QUESTIONS DE COMPRÉHENSION:
**a.** Relevez les personnes que la transcription nomme après les mots « Rappelons quand même ».
**b.** Recopiez le passage de la transcription qui s'ouvre sur les mots contenant "00:34 Ce qui" et se clôt sur "pour le corps.", en y substituant "supplice" à "torture".

DOCUMENT SOURCE:
☆ ☆ ☆ ☆

00:34 Ce qui est absolument certain en revanche, quelles que soient les circonstances et en particulier si sa mort a été d'une manière ou d'une autre accélérée,
00:43 c'est que les conditions de détention de Navalny étaient absolument terribles, qu'elles équivalaient à de la torture.
00:51 Vous savez, une privation de sommeil, réveil en pleine nuit, absence de nourriture, confinement et dans la prison près du Cercle Polaire,
01:01 où il était, des températures extrêmement basses, donc des épreuves terribles pour le corps.
01:07 On savait que Navalny, qui avait déjà échappé à une tentative d'assassinat par le FSB, était dans des conditions évidemment de santé extrêmement précaires.
01:17 Et cet assassinat, parce que je crois qu'il faut vraiment dire que c'est un assassinat planifié, organisé, même si on ne savait pas nécessairement quand il surviendrait,
01:26 fait suite à tous ceux qui ont été commis par le régime de Poutine.
01:32 Rappelons quand même Anna Politovskaya, Natalia Estimirova, Anastasia Vapourova, Stanislas Markelov, bien sûr Boris Nemtsov aussi,
01:42 et des centaines d'autres qui ont été assassinés par ce régime. Ce n'est jamais qu'un de plus.
01:48 Et cet assassinat s'ajoute bien sûr aux centaines de milliers de victimes causées par ce régime en Tchétchénie, en Géorgie, en Ukraine, en Syrie, dans de nombreux pays d'Afrique.
02:00 C'est un régime qui est fondé sur le crime. Et ce crime-là n'est jamais que le dernier, au-delà de tous ceux qu'il poursuit aujourd'hui, en Ukraine en particulier, commis par Poutine.
02:11 Nicolas Tenzer, on a vu des manifestants qui se sont rassemblés à Moscou devant le mémorial Solovetsky.

☆ ☆ ☆ ☆

LIGNES FOURNIES:

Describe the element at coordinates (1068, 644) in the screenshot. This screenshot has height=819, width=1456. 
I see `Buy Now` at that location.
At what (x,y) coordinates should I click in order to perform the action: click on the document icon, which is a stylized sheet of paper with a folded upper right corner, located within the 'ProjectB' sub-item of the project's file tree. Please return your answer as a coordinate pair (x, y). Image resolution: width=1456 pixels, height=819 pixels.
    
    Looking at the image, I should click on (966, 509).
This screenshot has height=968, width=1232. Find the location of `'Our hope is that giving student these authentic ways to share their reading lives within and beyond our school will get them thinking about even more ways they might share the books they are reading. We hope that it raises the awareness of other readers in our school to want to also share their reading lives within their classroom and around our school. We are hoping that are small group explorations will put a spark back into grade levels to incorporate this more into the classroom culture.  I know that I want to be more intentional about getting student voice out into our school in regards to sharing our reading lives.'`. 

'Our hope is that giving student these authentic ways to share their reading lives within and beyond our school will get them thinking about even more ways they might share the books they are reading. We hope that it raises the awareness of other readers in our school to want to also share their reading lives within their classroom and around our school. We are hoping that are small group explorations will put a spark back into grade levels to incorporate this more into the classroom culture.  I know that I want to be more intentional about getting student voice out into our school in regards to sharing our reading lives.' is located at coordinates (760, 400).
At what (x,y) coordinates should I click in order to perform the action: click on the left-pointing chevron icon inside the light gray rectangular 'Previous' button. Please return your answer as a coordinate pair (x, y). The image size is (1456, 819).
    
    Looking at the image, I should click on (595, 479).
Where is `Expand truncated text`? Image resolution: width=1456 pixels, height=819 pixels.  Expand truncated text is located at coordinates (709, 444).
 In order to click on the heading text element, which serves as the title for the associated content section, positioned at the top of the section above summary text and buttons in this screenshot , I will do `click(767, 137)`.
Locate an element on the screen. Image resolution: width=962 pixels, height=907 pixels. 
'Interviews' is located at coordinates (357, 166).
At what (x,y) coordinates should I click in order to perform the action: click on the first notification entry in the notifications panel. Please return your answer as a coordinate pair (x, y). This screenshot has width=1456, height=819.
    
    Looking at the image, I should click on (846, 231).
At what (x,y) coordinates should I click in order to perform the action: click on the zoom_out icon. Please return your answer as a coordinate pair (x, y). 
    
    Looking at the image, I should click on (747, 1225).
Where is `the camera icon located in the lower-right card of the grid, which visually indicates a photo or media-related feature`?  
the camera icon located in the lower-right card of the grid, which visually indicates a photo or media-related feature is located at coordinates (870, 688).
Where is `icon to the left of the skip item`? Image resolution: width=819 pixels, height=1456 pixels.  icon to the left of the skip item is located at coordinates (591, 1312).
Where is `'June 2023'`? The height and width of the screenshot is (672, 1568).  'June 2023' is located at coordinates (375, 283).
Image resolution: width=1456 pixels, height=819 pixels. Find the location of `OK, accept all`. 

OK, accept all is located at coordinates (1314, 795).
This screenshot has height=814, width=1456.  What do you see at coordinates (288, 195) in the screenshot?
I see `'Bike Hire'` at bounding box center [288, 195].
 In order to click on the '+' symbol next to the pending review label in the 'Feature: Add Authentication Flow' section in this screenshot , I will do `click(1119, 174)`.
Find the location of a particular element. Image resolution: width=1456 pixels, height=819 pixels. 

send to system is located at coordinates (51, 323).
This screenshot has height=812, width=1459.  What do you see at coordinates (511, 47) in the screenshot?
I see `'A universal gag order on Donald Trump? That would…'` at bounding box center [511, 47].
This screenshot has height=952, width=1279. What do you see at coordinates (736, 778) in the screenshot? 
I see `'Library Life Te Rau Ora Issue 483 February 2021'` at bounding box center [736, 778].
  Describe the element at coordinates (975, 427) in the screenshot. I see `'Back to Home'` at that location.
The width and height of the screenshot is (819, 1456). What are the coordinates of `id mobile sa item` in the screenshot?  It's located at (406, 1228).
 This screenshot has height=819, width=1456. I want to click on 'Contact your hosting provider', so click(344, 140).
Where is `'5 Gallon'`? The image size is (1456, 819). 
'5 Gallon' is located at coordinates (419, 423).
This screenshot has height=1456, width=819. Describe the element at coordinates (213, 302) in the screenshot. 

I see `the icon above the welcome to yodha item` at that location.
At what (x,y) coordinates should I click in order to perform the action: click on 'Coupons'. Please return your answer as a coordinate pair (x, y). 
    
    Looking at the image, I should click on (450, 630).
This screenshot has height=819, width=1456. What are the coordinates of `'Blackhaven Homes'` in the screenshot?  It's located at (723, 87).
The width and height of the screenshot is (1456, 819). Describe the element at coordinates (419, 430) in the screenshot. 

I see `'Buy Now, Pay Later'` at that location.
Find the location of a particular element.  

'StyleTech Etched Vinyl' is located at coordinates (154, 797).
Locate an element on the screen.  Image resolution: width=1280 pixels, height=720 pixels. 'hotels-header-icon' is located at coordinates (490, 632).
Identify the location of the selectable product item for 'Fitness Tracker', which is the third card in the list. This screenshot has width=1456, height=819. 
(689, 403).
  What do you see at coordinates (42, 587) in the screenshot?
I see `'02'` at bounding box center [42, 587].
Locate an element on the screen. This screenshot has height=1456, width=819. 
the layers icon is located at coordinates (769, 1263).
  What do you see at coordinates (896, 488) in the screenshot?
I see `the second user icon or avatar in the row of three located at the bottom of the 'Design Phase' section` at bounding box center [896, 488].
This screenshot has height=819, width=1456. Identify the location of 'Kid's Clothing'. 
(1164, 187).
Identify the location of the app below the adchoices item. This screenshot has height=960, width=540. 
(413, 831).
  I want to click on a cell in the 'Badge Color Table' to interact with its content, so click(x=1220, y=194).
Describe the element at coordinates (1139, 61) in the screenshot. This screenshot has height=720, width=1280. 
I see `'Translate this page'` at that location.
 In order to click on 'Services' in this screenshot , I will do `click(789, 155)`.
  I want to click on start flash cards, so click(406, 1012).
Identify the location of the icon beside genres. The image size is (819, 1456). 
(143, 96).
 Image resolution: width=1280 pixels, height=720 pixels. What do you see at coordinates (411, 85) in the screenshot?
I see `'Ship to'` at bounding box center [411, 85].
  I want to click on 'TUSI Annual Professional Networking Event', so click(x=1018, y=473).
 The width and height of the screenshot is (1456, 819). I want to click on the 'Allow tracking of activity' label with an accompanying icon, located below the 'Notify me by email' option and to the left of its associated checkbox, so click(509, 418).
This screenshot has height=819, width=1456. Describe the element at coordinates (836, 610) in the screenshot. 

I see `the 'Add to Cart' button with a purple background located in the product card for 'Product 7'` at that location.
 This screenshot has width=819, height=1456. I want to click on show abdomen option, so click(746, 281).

☆ ☆ ☆ ☆

CORRIGÉ DES ACTIVITÉS:
**a.** Anna Politovskaya, Natalia Estimirova, Anastasia Vapourova, Stanislas Markelov, Boris Nemtsov

**b.**
00:34 Ce qui est absolument certain en revanche, quelles que soient les circonstances et en particulier si sa mort a été d'une manière ou d'une autre accélérée,
00:43 c'est que les conditions de détention de Navalny étaient absolument terribles, qu'elles équivalaient à de la supplice.
00:51 Vous savez, une privation de sommeil, réveil en pleine nuit, absence de nourriture, confinement et dans la prison près du Cercle Polaire,
01:01 où il était, des températures extrêmement basses, donc des épreuves terribles pour le corps.